MrLinx,
Grumpy Mike was not entirely correct. You can indeed multiplex with the standard row/column method, you just have to supply more current during that fraction of a second that the LED is on. LEDs can handle maybe 4-5x their rated current if you stay under a 10% duty cycle. The latest versions of the Peggy 2.0 (go get the schematic) have trim pots on the current control reference resistor inputs on the LED drivers. That was something we added as well, before it was in the Peggy schematic. You have to be sure to turn those down (well, up in resistance) when programming the board, as you can blow out LEDs since you are sharing the serial TX/RX pins with the first multiplexer. We used 1k trim pots, but I wish I had user 0.5k pots to give me more adjustment range. I forget what the newest Peggy uses, but I think it limits the maximum brightness so you can't easily fry the LEDs.

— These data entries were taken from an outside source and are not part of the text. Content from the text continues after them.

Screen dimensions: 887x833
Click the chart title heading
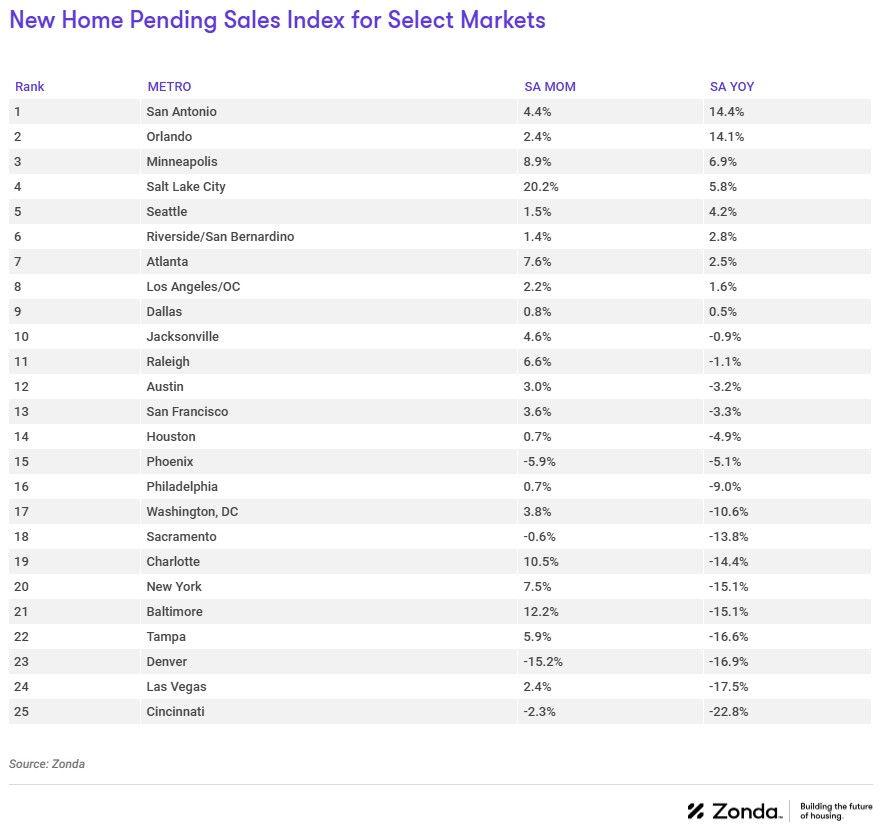[278, 21]
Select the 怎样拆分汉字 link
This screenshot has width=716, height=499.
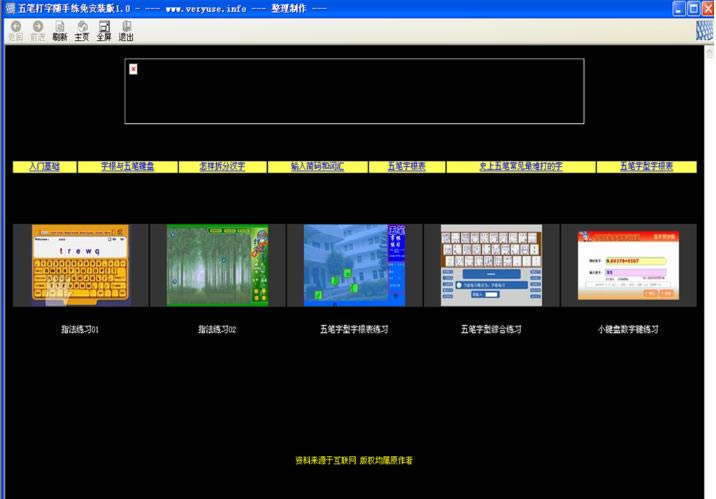point(222,167)
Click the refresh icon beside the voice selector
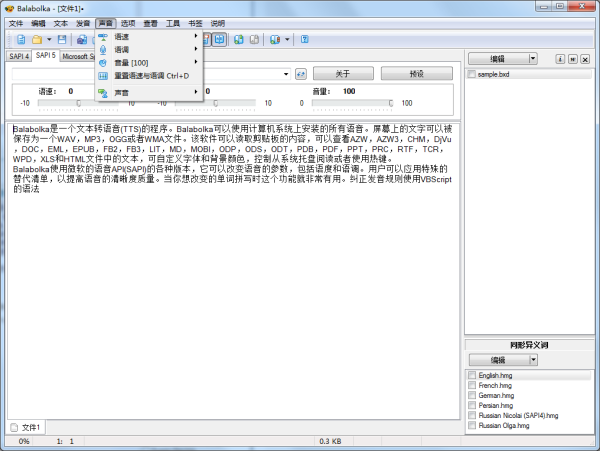The image size is (600, 451). pyautogui.click(x=300, y=74)
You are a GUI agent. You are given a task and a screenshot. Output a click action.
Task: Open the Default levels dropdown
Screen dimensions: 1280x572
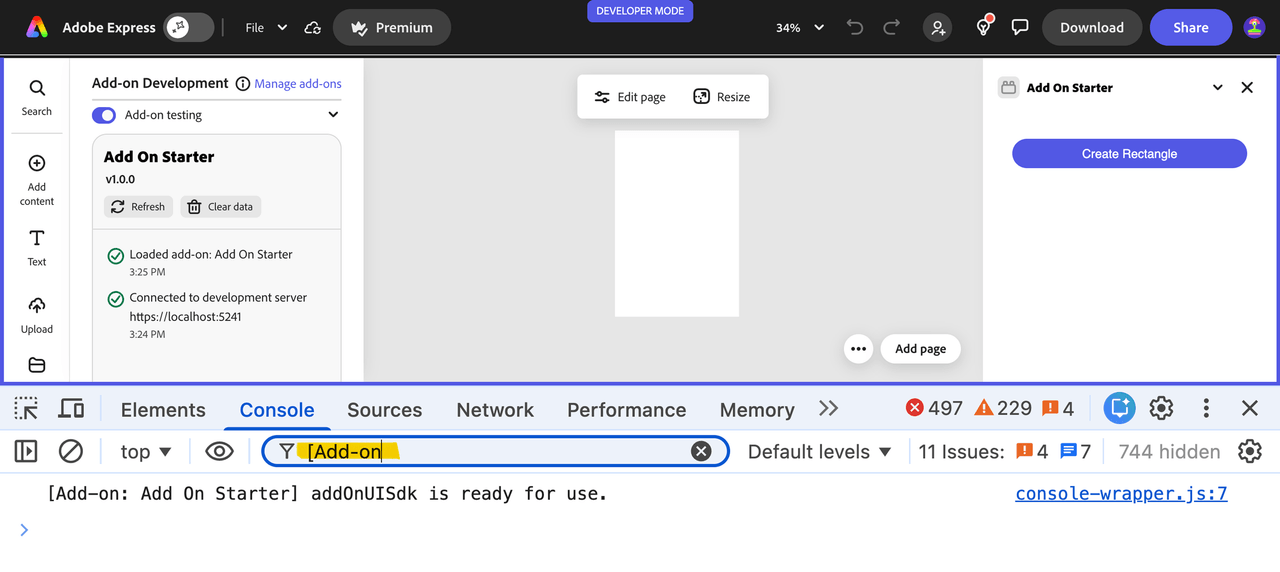819,452
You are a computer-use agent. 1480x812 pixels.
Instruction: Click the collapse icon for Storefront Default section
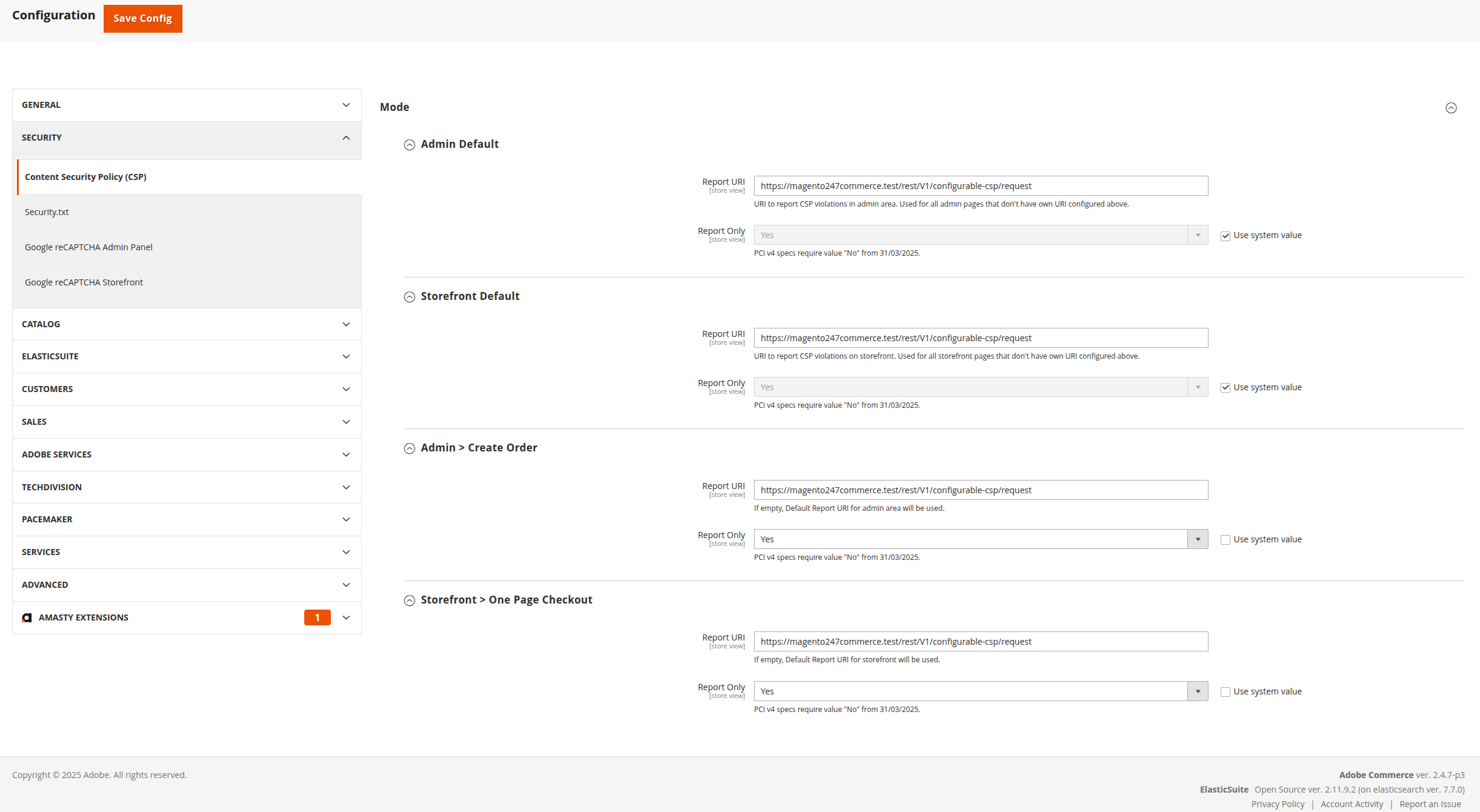coord(409,296)
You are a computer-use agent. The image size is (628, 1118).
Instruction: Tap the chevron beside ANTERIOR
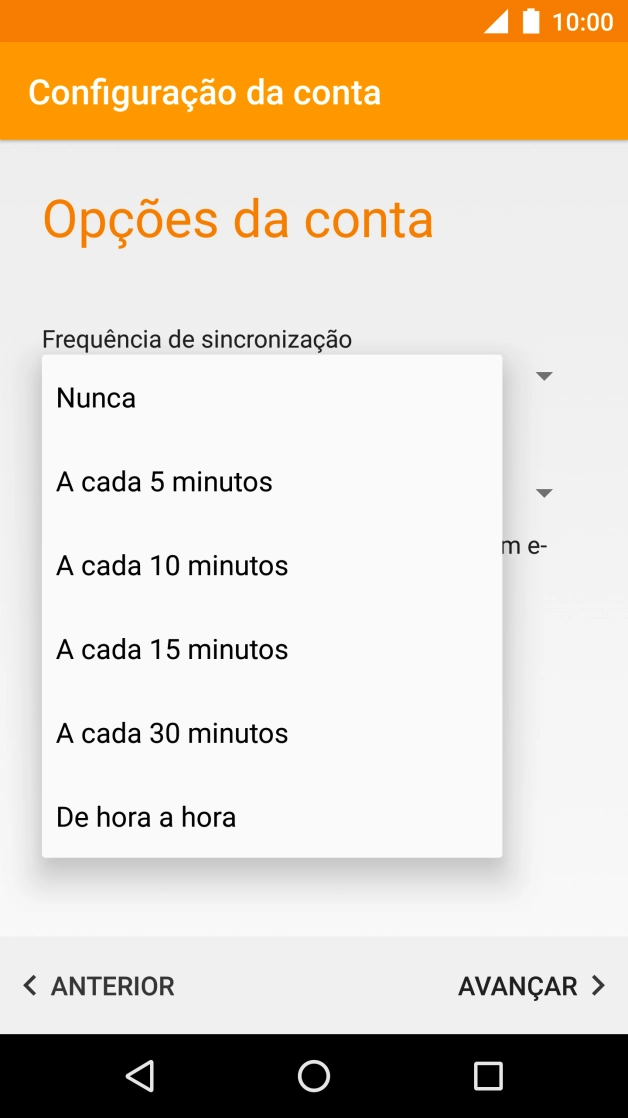coord(30,985)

I don't think you want to know how much I spent. :o We basically built an electronics lab in my basement, and outfitting that was quite costly. Honestly a lot of that was shipping costs, and ordering 10 of items we only needed 3 of, but sometimes having extras on hand is good and unit costs frequently drop significantly when you order more. We also were under a serious time crunch, so instead of doing something fun and DIY like making our own oscilloscope or logic analyzer when we needed them, we frequently just had to buy whatever we could get the fastest. But if you left out the music part of our project, you could do without a lot of the fancy tools and such. Or just use our design.
But we were able to get 1,000 LEDs for under $0.10 each, which was quite a good deal. I bought them from www.c-leds.com. If I had to estimate the cost of the electronic components we used, including LEDs, and not including the parts we have extras of, I would put it at somewhere between $350-$500. That includes the 500 or so feet of tinned copper bus wire, all the DB-15 connectors, the MIDI controller, etc. The physical wooden board we built probably cost us close to $350 in materials (including ping pong balls), and more in incidentals.
What size do you want your display to be? Do you want to use diffusers on the LEDs? These are things to consider.
You could buy the Peggy 2.0 kit and then run your own wires from the edges of the rows and columns to a larger board with the LEDs on it. I believe someone on the EMSL's Peggy forum did just that. We opted to build our own circuit to give us more control over its interoperability and flexibility. Also, we moved the multiplexers and LED drivers to the physical board, using VGA cables to communicate between the AtMega328P and them. This necessitated pull-down resistors as we were getting a lot of noise and visual weirdness. We also learned that VGA cables are HIGHLY variable. Some have each pin except for 2 grounds as separate wires. The ones we had only had about 9 usable pins, as all the other were connected together.
You could use your Arduino with an AtMega328P on it. Just get a breadboard and put the multiplexers and LED drivers on it, then connect them as per the schematic. You should look at a schematic or layout diagram of your Arduino variant though, as the Arduino pin number mapping isn't part of the Peggy 2.0 schematic.
Hope that helped.
We also have code we'd be happy to share if you did decide to go to 30x30 or integrate Pong, music, or Etch-a-Sketch. I think my girlfriend just wants to get it cleaned up a bit first. There's a lot in there that we ended up not using, like a battery voltage sensor, motion sensor, and a light sensor.
If you get this working, my girlfriend and I really want to get ours connected to the web and be able to play pong at parties with people across the country on another board. So here's hoping you do it! 
One more thing. I really really really wish we had put RGB LEDs in, even if it cost 50% more. If we had, we could have a working one-color display first, and then when we felt like it, wire up the other colors' leads as well to another microcontroller and do full color. So think about that before you buy LEDs and start permanently attaching them to things.